Novel Optimized Feature Selection Using Metaheuristics Applied to Physical Benchmark Datasets

Abstract

In data mining and machine learning, feature selection is a critical part of the process of selecting the optimal subset of features based on the target data. There are 2n potential feature subsets for every n features in a dataset, making it difficult to pick the best set of features using standard approaches. Consequently, in this research, a new metaheuristics-based feature selection technique based on an adaptive squirrel search optimization algorithm (ASSOA) has been proposed. When using metaheuristics to pick features, it is common for the selection of features to vary across runs, which can lead to instability. Because of this, we used the adaptive squirrel search to balance exploration and exploitation duties more evenly in the optimization process.
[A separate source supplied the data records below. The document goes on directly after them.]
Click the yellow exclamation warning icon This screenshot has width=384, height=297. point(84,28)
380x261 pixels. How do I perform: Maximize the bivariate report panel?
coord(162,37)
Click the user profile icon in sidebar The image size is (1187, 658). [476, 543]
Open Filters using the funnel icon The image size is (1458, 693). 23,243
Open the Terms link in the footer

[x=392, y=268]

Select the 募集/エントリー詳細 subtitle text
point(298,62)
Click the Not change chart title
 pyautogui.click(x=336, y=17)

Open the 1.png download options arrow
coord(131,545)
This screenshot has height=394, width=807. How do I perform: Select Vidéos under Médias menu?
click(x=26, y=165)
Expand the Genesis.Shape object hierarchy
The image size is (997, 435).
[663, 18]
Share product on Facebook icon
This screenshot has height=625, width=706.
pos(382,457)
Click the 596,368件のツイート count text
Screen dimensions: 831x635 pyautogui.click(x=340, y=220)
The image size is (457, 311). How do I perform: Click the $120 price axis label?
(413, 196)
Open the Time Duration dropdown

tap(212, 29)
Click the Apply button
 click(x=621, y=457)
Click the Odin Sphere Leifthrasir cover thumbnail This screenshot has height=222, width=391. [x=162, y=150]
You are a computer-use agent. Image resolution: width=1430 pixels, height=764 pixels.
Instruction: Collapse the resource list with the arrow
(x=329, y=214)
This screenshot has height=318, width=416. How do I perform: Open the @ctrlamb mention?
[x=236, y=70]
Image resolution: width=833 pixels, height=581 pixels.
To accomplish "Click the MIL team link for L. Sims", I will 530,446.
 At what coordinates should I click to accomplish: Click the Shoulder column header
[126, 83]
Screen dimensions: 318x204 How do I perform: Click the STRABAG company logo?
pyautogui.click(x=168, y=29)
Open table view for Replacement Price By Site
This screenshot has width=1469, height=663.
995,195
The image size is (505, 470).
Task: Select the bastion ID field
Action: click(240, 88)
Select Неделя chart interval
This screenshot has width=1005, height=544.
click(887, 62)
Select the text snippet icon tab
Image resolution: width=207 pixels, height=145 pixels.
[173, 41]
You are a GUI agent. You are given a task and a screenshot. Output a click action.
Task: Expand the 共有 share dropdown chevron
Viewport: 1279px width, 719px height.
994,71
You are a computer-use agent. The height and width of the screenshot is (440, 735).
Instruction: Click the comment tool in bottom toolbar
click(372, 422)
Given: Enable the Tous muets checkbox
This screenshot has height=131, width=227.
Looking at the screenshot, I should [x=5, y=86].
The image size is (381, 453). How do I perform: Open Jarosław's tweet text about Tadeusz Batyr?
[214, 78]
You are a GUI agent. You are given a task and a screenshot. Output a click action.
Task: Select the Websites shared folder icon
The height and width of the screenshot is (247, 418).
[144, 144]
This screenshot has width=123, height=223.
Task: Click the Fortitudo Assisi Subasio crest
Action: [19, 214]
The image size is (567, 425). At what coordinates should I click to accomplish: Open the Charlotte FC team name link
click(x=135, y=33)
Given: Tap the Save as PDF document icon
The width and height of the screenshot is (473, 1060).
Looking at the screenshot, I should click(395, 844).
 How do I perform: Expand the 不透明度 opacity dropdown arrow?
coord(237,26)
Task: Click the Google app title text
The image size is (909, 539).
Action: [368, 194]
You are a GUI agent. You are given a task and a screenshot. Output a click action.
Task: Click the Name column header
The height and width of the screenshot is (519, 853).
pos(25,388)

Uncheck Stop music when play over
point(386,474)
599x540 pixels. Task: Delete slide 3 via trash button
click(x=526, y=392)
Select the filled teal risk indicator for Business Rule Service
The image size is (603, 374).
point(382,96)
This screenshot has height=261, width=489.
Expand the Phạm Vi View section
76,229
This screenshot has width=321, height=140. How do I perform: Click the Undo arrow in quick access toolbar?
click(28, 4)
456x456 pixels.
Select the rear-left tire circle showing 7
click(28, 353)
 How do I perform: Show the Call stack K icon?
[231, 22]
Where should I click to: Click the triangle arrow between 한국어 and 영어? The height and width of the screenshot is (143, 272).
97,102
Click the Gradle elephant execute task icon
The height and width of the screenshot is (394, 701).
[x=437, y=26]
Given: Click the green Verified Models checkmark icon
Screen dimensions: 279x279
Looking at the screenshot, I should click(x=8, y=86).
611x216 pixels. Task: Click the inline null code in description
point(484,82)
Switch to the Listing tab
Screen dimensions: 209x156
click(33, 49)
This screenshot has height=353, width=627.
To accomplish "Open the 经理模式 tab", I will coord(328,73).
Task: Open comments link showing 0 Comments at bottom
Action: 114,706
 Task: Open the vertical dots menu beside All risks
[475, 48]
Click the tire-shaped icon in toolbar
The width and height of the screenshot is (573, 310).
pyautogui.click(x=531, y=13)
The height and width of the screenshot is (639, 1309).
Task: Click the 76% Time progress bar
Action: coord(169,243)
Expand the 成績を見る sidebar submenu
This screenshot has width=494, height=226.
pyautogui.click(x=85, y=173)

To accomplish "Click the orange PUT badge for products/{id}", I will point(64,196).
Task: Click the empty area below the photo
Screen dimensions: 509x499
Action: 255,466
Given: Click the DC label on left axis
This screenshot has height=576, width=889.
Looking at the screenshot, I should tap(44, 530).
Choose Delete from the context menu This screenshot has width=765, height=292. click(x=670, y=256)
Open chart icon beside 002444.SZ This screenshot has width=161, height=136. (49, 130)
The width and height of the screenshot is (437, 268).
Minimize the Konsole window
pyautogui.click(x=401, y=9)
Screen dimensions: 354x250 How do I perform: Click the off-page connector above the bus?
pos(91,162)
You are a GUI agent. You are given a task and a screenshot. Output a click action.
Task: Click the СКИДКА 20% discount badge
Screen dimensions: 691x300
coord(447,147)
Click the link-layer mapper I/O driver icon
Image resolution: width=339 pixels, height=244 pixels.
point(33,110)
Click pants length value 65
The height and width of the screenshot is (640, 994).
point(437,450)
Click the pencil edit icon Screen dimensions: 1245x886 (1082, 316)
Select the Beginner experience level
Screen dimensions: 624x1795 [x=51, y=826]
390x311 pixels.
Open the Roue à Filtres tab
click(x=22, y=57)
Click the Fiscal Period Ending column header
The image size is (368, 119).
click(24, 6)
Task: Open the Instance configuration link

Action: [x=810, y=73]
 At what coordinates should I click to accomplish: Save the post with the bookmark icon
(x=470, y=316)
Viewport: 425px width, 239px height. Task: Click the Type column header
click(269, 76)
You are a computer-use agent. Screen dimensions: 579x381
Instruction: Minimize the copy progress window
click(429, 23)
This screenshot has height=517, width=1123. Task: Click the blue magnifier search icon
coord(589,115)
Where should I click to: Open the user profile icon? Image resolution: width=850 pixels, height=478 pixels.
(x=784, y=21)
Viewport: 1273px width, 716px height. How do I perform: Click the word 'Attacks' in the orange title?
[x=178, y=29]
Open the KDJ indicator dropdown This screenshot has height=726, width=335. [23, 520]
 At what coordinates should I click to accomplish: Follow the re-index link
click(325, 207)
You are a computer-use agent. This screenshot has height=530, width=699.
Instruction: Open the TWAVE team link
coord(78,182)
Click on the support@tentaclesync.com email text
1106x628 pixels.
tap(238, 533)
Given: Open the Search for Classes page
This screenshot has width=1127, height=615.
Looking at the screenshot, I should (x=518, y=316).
For the selection of the best subset of features, we recommend using the binary ASSOA search strategy we developed before. According to the suggested approach, the number of features picked is reduced while maximizing classification accuracy. A ten-feature dataset from the University of California, Irvine (UCI) repository was used to test the proposed method’s performance vs. eleven other state-of-the-art approaches, including binary grey wolf optimization (bGWO), binary hybrid grey wolf and particle swarm optimization (bGWO-PSO), bPSO, binary stochastic fractal search (bSFS), binary whale optimization algorithm (bWOA), binary modified grey wolf optimization (bMGWO), binary multiverse optimization (bMVO), binary bowerbird optimization (bSBO), binary hybrid GWO and genetic algorithm (bGWO-GA), binary firefly algorithm (bFA), and bGA methods. Experimental results confirm the superiority and effectiveness of the proposed algorithm for solving the problem of feature selection.